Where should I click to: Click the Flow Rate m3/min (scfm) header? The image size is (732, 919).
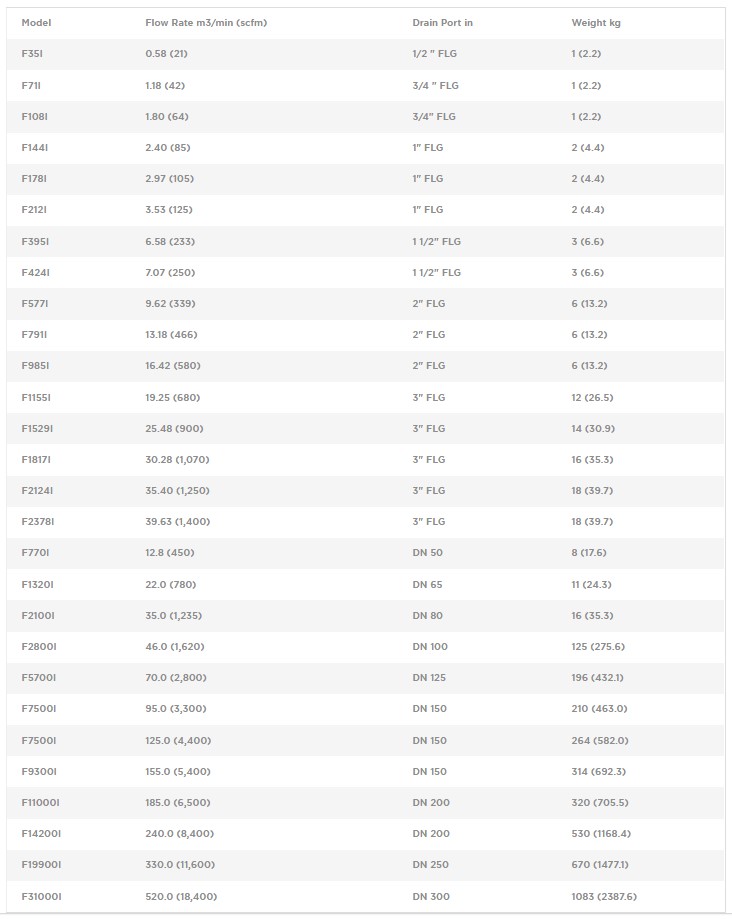[206, 23]
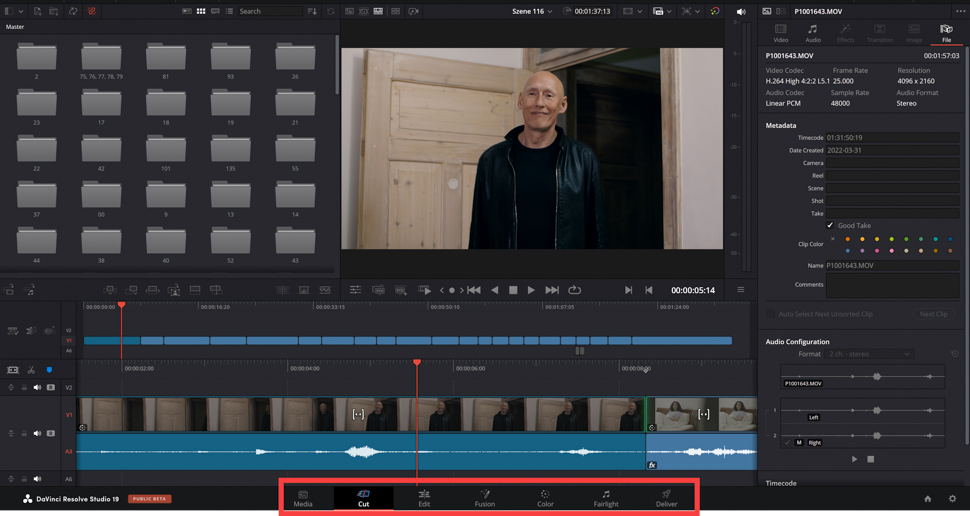Open the inspector Video tab
The image size is (970, 516).
tap(780, 33)

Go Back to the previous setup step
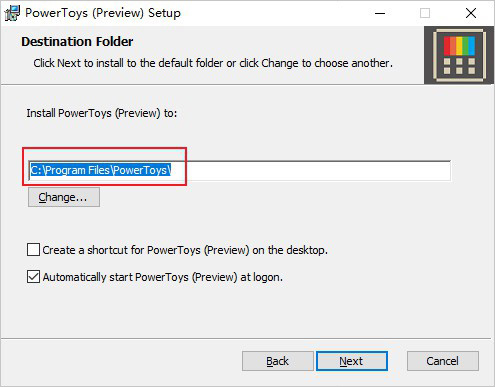278,361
--------------------
SET TASK.
Turn all the rows above into a numbered list, dropping any blank lines and leaving the pictures out.

WRITTEN ANSWER.
1. Where should I click to: Click the Flow Rate m3/min (scfm) header? The image size is (732, 919).
2. [206, 23]
3. Open the inspector Video tab
4. The image size is (970, 516).
5. tap(780, 33)
6. Go Back to the previous setup step
7. 278,361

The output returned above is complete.